- This week we released ModernBERT, the first encoder to reach SOTA on most common benchmarks across language understanding, retrieval, and code, while running twice as fast as DeBERTaV3 on short context and three times faster than NomicBERT & GTE on long context.Dec 22, 2024 06:12
- ModernBERT is available to use today on Transformers (pip install from main). More details in our announcement post. huggingface.co/blog/modernb...
- ModernBERT-base is the first encoder to beat DeBERTaV3-base on GLUE. ModernBERT is also competitive or top scoring on single vector retrieval, ColBERT retrieval, and programming benchmarks.
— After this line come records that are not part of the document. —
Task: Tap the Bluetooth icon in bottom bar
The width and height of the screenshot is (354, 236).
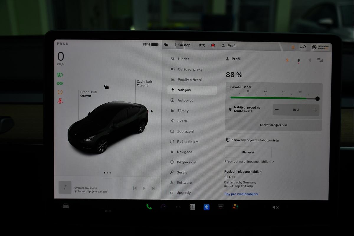Action: [x=207, y=207]
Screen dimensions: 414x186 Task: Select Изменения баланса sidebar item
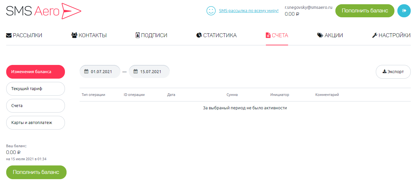coord(36,72)
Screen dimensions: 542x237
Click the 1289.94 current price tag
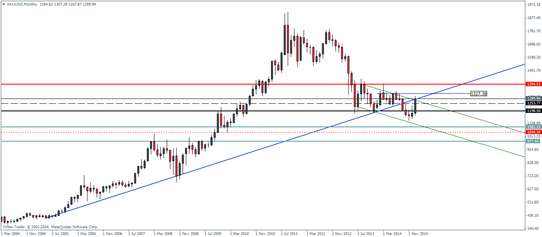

- ModernBERT was designed from the ground up for speed and memory efficiency. ModernBERT is both faster and more memory efficient than every major encoder released since the original BERT.
- How did we do it? First, we brought all the modern LLM architectural improvements to encoders, including alternating global & local attention, RoPE, and GeGLU layers, and added full model unpadding using Flash Attention for maximum performance (illustrated in the next post).
- Second, we carefully designed ModernBERT's architecture run to efficiently across most common GPUs. Many common older models don't consider the hardware they will run on and are slower than they should be. Not so with ModernBERT. (Full model sequence packing illustrated below)
- Last, we trained ModernBERT on variety of data sources, including web docs, code, & scientific articles, for a total of 2 trillion tokens of English text & code. 1.7 trillion tokens at a short 1024 sequence length, followed by 300 billion tokens at a long 8192 sequence length.
- For all the model design, training, and evaluation details, check out our Arxiv preprint: arxiv.org/abs/2412.13663
- Thanks to my two co-leads: @nohtow.bsky.social , @bclavie.bsky.social , & the rest of our stacked author cast: @orionweller.bsky.social, Oskar Hallström, Said Taghadouini, Alexis Gallagher, Raja Biswas, Faisal Ladhak, @tomaarsen.com , @ncoop57.bsky.social , Griffin Adams, @howard.fm , & Iacopo Poli
- A big thanks to Iacopo Poli and @lightonai.bsky.social for sponsoring the compute to train ModernBERT, @bclavie.bsky.social for organizing the ModernBERT project, and to everyone who offered assistance and advice along the way. Also h/t to Johno Whitaker for the illustrations.
- I'm looking forward to seeing what you all will build with a modern encoder.
- PS: BlueSky needs to make their really long account tags not count against the character limit.